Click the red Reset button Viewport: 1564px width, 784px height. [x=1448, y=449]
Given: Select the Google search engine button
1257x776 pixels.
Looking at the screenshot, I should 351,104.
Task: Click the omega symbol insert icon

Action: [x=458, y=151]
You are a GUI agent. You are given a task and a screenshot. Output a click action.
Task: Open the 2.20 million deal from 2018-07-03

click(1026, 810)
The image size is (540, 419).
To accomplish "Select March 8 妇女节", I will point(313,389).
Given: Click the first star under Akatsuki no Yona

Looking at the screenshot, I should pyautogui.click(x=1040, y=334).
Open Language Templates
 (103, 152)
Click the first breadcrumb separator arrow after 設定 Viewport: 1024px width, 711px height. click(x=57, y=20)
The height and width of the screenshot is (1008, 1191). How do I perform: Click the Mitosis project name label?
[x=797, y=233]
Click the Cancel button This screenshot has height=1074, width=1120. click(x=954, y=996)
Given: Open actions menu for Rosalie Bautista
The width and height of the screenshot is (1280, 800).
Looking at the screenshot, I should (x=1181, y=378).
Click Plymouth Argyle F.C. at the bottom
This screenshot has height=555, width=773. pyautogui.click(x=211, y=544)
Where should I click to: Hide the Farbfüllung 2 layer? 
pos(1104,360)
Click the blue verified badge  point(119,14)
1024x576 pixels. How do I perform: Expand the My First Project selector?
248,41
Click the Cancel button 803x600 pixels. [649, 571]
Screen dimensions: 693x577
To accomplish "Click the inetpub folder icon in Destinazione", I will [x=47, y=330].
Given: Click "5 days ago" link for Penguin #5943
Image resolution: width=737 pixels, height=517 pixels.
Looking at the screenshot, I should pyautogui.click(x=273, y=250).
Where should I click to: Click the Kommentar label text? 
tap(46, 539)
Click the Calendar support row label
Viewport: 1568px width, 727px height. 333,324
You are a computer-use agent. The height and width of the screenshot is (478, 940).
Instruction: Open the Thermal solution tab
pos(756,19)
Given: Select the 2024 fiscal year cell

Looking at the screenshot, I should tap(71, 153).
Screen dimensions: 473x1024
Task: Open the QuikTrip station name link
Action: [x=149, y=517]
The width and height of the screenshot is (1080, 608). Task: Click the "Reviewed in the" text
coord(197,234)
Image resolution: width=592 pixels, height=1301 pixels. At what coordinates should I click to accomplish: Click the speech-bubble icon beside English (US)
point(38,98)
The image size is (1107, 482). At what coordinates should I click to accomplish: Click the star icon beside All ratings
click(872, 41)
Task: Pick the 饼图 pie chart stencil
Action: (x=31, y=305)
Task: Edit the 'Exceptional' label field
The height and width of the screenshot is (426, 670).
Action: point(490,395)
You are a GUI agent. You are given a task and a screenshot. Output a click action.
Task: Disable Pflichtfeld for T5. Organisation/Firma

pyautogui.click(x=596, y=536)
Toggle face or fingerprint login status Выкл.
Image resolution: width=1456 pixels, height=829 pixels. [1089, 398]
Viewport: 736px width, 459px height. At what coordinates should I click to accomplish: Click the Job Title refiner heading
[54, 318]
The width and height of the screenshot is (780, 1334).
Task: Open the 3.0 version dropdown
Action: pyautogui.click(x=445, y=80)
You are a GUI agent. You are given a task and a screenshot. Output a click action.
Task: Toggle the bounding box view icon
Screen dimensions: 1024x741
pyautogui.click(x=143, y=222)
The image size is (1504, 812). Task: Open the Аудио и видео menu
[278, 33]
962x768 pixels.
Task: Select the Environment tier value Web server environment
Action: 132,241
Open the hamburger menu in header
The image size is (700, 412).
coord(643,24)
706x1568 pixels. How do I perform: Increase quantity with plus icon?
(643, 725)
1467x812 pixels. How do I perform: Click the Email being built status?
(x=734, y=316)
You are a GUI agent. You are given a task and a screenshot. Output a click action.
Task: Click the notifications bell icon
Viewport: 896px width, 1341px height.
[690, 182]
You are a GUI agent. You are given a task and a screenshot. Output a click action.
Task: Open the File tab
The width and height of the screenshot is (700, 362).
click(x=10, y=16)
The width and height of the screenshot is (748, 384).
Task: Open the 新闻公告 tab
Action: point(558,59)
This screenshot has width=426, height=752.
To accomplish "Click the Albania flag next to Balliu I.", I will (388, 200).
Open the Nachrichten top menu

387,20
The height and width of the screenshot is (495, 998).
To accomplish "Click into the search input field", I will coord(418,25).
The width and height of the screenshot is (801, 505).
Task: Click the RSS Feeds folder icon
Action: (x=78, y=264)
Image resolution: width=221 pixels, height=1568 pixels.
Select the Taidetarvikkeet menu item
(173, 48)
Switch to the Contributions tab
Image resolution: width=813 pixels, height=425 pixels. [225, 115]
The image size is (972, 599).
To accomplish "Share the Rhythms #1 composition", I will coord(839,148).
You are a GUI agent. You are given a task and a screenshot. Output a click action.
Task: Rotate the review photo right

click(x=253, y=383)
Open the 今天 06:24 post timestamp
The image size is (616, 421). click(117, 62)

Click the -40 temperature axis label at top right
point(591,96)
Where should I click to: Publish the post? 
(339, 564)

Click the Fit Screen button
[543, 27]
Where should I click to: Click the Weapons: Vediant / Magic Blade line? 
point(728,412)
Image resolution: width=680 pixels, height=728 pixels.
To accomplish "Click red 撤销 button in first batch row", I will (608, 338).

####################

* **What is expected**
As the exercise requires, copy out the data shown above word for word.

* **Answer to the exercise**
Click the red Reset button Viewport: 1564px width, 784px height. [x=1448, y=449]
Given: Select the Google search engine button
1257x776 pixels.
Looking at the screenshot, I should 351,104.
Task: Click the omega symbol insert icon

Action: [x=458, y=151]
You are a GUI agent. You are given a task and a screenshot. Output a click action.
Task: Open the 2.20 million deal from 2018-07-03

click(1026, 810)
The image size is (540, 419).
To accomplish "Select March 8 妇女节", I will point(313,389).
Given: Click the first star under Akatsuki no Yona

Looking at the screenshot, I should pyautogui.click(x=1040, y=334).
Open Language Templates
 (103, 152)
Click the first breadcrumb separator arrow after 設定 Viewport: 1024px width, 711px height. click(x=57, y=20)
The height and width of the screenshot is (1008, 1191). How do I perform: Click the Mitosis project name label?
[x=797, y=233]
Click the Cancel button This screenshot has height=1074, width=1120. click(x=954, y=996)
Given: Open actions menu for Rosalie Bautista
The width and height of the screenshot is (1280, 800).
Looking at the screenshot, I should (x=1181, y=378).
Click Plymouth Argyle F.C. at the bottom
This screenshot has height=555, width=773. pyautogui.click(x=211, y=544)
Where should I click to: Hide the Farbfüllung 2 layer? 
pos(1104,360)
Click the blue verified badge  point(119,14)
1024x576 pixels. How do I perform: Expand the My First Project selector?
248,41
Click the Cancel button 803x600 pixels. [649, 571]
Screen dimensions: 693x577
To accomplish "Click the inetpub folder icon in Destinazione", I will [x=47, y=330].
Given: Click "5 days ago" link for Penguin #5943
Image resolution: width=737 pixels, height=517 pixels.
Looking at the screenshot, I should pyautogui.click(x=273, y=250).
Where should I click to: Click the Kommentar label text? 
tap(46, 539)
Click the Calendar support row label
Viewport: 1568px width, 727px height. 333,324
You are a computer-use agent. The height and width of the screenshot is (478, 940).
Instruction: Open the Thermal solution tab
pos(756,19)
Given: Select the 2024 fiscal year cell

Looking at the screenshot, I should tap(71, 153).
Screen dimensions: 473x1024
Task: Open the QuikTrip station name link
Action: [x=149, y=517]
The width and height of the screenshot is (1080, 608). Task: Click the "Reviewed in the" text
coord(197,234)
Image resolution: width=592 pixels, height=1301 pixels. At what coordinates should I click to accomplish: Click the speech-bubble icon beside English (US)
point(38,98)
The image size is (1107, 482). At what coordinates should I click to accomplish: Click the star icon beside All ratings
click(872, 41)
Task: Pick the 饼图 pie chart stencil
Action: (x=31, y=305)
Task: Edit the 'Exceptional' label field
The height and width of the screenshot is (426, 670).
Action: point(490,395)
You are a GUI agent. You are given a task and a screenshot. Output a click action.
Task: Disable Pflichtfeld for T5. Organisation/Firma

pyautogui.click(x=596, y=536)
Toggle face or fingerprint login status Выкл.
Image resolution: width=1456 pixels, height=829 pixels. [1089, 398]
Viewport: 736px width, 459px height. At what coordinates should I click to accomplish: Click the Job Title refiner heading
[54, 318]
The width and height of the screenshot is (780, 1334).
Task: Open the 3.0 version dropdown
Action: pyautogui.click(x=445, y=80)
You are a GUI agent. You are given a task and a screenshot. Output a click action.
Task: Toggle the bounding box view icon
Screen dimensions: 1024x741
pyautogui.click(x=143, y=222)
The image size is (1504, 812). Task: Open the Аудио и видео menu
[278, 33]
962x768 pixels.
Task: Select the Environment tier value Web server environment
Action: 132,241
Open the hamburger menu in header
The image size is (700, 412).
coord(643,24)
706x1568 pixels. How do I perform: Increase quantity with plus icon?
(643, 725)
1467x812 pixels. How do I perform: Click the Email being built status?
(x=734, y=316)
You are a GUI agent. You are given a task and a screenshot. Output a click action.
Task: Click the notifications bell icon
Viewport: 896px width, 1341px height.
[690, 182]
You are a GUI agent. You are given a task and a screenshot. Output a click action.
Task: Open the File tab
The width and height of the screenshot is (700, 362).
click(x=10, y=16)
The width and height of the screenshot is (748, 384).
Task: Open the 新闻公告 tab
Action: point(558,59)
This screenshot has width=426, height=752.
To accomplish "Click the Albania flag next to Balliu I.", I will (388, 200).
Open the Nachrichten top menu

387,20
The height and width of the screenshot is (495, 998).
To accomplish "Click into the search input field", I will coord(418,25).
The width and height of the screenshot is (801, 505).
Task: Click the RSS Feeds folder icon
Action: (x=78, y=264)
Image resolution: width=221 pixels, height=1568 pixels.
Select the Taidetarvikkeet menu item
(173, 48)
Switch to the Contributions tab
Image resolution: width=813 pixels, height=425 pixels. [225, 115]
The image size is (972, 599).
To accomplish "Share the Rhythms #1 composition", I will coord(839,148).
You are a GUI agent. You are given a task and a screenshot. Output a click action.
Task: Rotate the review photo right

click(x=253, y=383)
Open the 今天 06:24 post timestamp
The image size is (616, 421). click(117, 62)

Click the -40 temperature axis label at top right
point(591,96)
Where should I click to: Publish the post? 
(339, 564)

Click the Fit Screen button
[543, 27]
Where should I click to: Click the Weapons: Vediant / Magic Blade line? 
point(728,412)
Image resolution: width=680 pixels, height=728 pixels.
To accomplish "Click red 撤销 button in first batch row", I will (608, 338).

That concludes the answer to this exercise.